Ces formations sont souvent co-construites avec l’employeur, un organisme spécialisé et parfois cofinancées par des OPCO. L’intérêt est double : éviter la stigmatisation des salariés et renforcer l’efficacité opérationnelle des équipes.
Une démarche qui touche aussi les jeunes en insertion
Les jeunes en décrochage ou sortis sans qualification du système scolaire sont également concernés. Plusieurs structures de formation ont présenté à Lyon des parcours pédagogiques personnalisés, intégrant à la fois du soutien en compétences de base et des modules d’insertion professionnelle.
Objectif : éviter qu’un jeune ne renonce à une formation en alternance, à un contrat d’engagement ou à une insertion en entreprise, uniquement à cause de difficultés non traitées en lecture ou en compréhension de consignes.
Le rôle stratégique des entreprises dans la mobilisation
L’une des clés du succès de cette feuille de route réside dans l’implication active des employeurs. La mobilisation des entreprises ne se limite pas à une posture solidaire : elle répond à des besoins très concrets de recrutement, de fidélisation et de montée en compétences.
Plusieurs groupes industriels, PME ou structures de l’économie sociale ont déjà engagé des démarches collectives dans la région, en lien avec leurs partenaires territoriaux (France Travail, CCI, chambres des métiers, OPCO). Ces dynamiques permettent : – D’identifier les freins à l’emploi dans les équipes,
– D’accompagner des salariés sans les exposer,
– De valoriser les parcours, et parfois de détecter des potentiels inexploités.
Une problématique de compétitivité économique
En s’attaquant frontalement à la question des compétences de base, cette stratégie régionale répond à un enjeu économique global. La transition numérique, la digitalisation des process, l’essor du télétravail, ou la dématérialisation des services exigent des collaborateurs qu’ils maîtrisent un minimum d’outils, de langage, et de logique opérationnelle.

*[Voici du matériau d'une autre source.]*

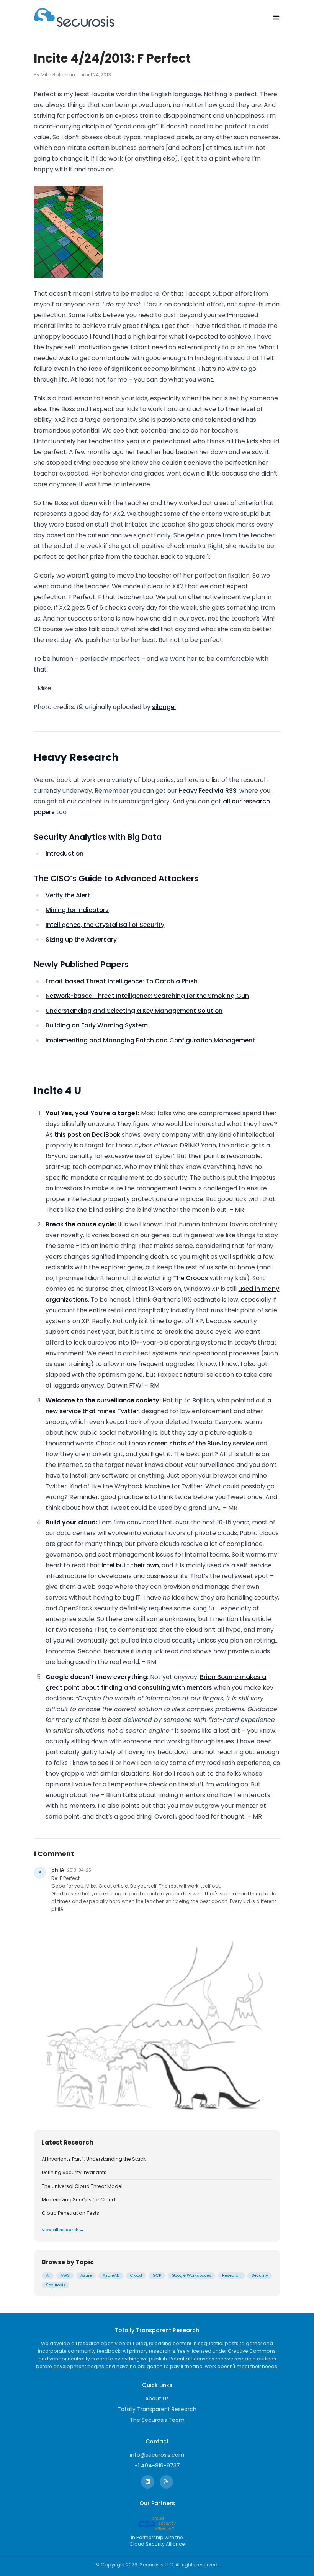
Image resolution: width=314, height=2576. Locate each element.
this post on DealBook (87, 1134)
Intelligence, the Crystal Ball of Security (105, 924)
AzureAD (111, 2275)
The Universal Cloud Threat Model (82, 2186)
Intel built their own (130, 1565)
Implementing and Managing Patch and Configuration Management (150, 1040)
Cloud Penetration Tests (70, 2213)
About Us (157, 2398)
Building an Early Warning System (97, 1025)
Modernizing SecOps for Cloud (78, 2200)
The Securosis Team (157, 2420)
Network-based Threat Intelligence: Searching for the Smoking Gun (147, 995)
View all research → (63, 2230)
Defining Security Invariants (74, 2172)
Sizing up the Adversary (81, 939)
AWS (65, 2275)
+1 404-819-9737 (157, 2465)
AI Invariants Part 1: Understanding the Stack (94, 2159)
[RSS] (166, 2482)
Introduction (64, 853)
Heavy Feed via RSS (207, 790)
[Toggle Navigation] (276, 17)
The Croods (190, 1278)
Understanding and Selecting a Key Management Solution (134, 1010)
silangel (164, 707)
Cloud (136, 2275)
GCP (157, 2275)
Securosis (55, 2285)
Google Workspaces (191, 2275)
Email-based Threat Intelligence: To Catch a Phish (122, 981)
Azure (86, 2275)
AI (48, 2275)
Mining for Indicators (77, 909)
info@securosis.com (157, 2455)
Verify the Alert (68, 895)
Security (260, 2275)
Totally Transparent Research (157, 2409)
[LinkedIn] (147, 2482)
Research (231, 2275)
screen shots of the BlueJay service (200, 1443)
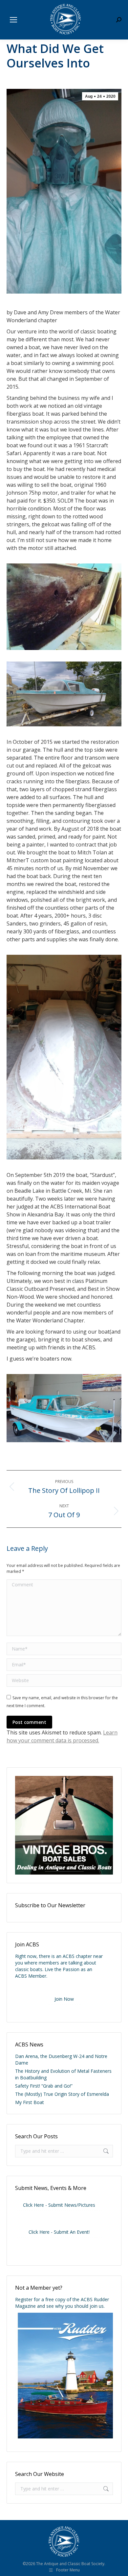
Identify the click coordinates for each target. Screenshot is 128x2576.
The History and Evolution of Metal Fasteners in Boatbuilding (63, 2074)
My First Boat (29, 2102)
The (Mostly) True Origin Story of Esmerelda (62, 2094)
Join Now (64, 1999)
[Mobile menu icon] (13, 19)
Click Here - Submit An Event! (59, 2232)
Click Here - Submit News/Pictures (59, 2205)
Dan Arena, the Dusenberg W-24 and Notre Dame (61, 2059)
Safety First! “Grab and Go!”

Or, face à ces exigences, de nombreuses personnes — y compris en emploi — se retrouvent en situation de fragilité. Pour une entreprise, cela se traduit par des erreurs, des retards, des tensions managériales, voire un turnover accru.
Lutter contre l’illettrisme, c’est donc aussi investir dans la stabilité des équipes, la qualité de service et l’efficacité globale.
Une approche territoriale à consolider
La feuille de route met également l’accent sur la coordination locale. Il ne s’agit pas d’imposer un schéma vertical, mais de soutenir les dynamiques territoriales déjà existantes, et de les renforcer.
Chaque territoire dispose d’un réseau d’acteurs (collectivités, centres sociaux, entreprises, associations, médiathèques, tiers-lieux…) susceptibles de devenir des relais d’information, de détection, ou d’accompagnement.
Ce maillage doit être activé au service des publics, mais aussi des entreprises qui souhaitent s’engager sans savoir par où commencer.
Avec cette nouvelle feuille de route, la Région Auvergne-Rhône-Alpes et ses partenaires affirment leur volonté de faire de la lutte contre l’illettrisme et l’illectronisme une priorité économique autant que sociale. Pour les entreprises régionales, c’est une invitation à prendre part à cette dynamique, à travers des actions concrètes, ciblées, et toujours contextualisées.